The One Grammar to Rule Them All (OGTRTA)

Current version: 0.3 (beta)

A specification for a class of languages.

Gloss abbreviations are drawn from Wikipedia's list of glossing abbreviations.

Introduction

OGTRTA is a template for making constructed languages. The idea is that with a short wordlist and a few decisions about grammar, you can create a fully-functioning, self-consistent, complete, and unique conlang, suitable for further elaboration.

I created OGTRTA for my own use, because I suck at finishing conlang grammars. I wanted a way to create a conlang that was "complete" (if short on vocabulary) in a few minutes, so that most of the remaining work would be crafting the lexicon and tweaking the morphology.
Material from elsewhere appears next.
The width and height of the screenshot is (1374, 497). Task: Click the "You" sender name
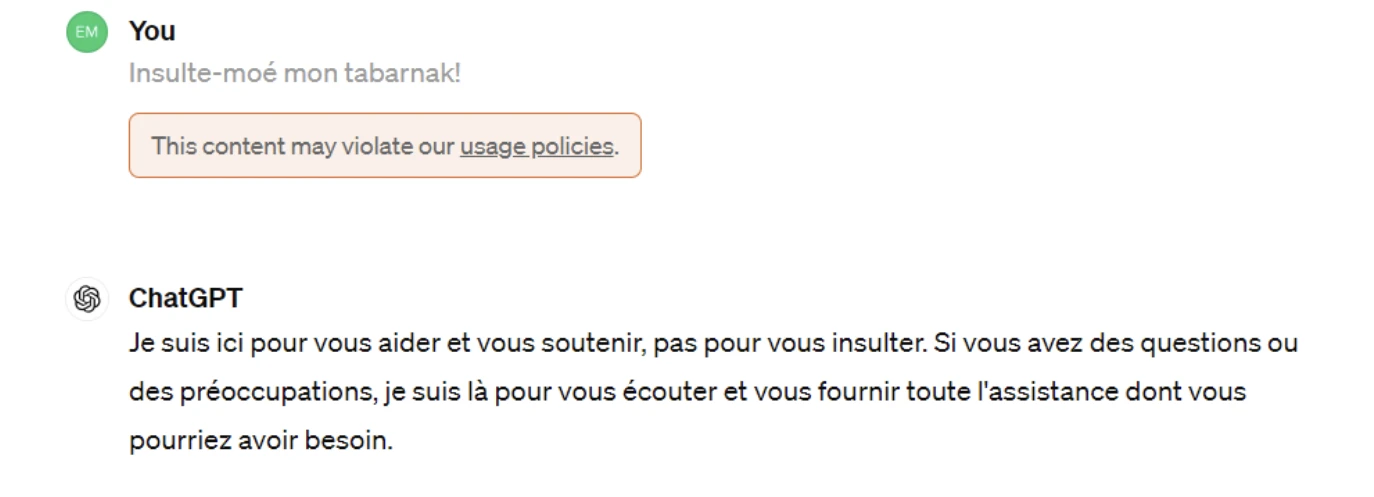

Essentially, I wanted the terms/walking-skeleton pattern, but for conlangs instead of computer programs.

However, in order to arrive at a system that would work, the way I had to develop OGTRTA was to create several actual (half-finished) conlangs, peruse grammars of natural languages, and then figure out what framework could produce them all. OGTRTA is not some pie-in-the-sky idea I dreamed up. It's derived from observations of actual languages both natural and artificial.

In creating OGTRTA, I had to strike a balance between a maximally-comprehensible system and a maximally-flexible one. As a result, OGTRTA is not right for every language. For example, if you want a language with very free word order, tons of noun classes, and head-marking, OGTRTA is probably not a good choice — but then again, you don't need OGTRTA for a language like that, because the main problem OGTRTA solves is syntax. On the other hand, if you want a language with fairly fixed word order, which is either consistently head-initial or consistently head-final, OGTRTA might work well for you.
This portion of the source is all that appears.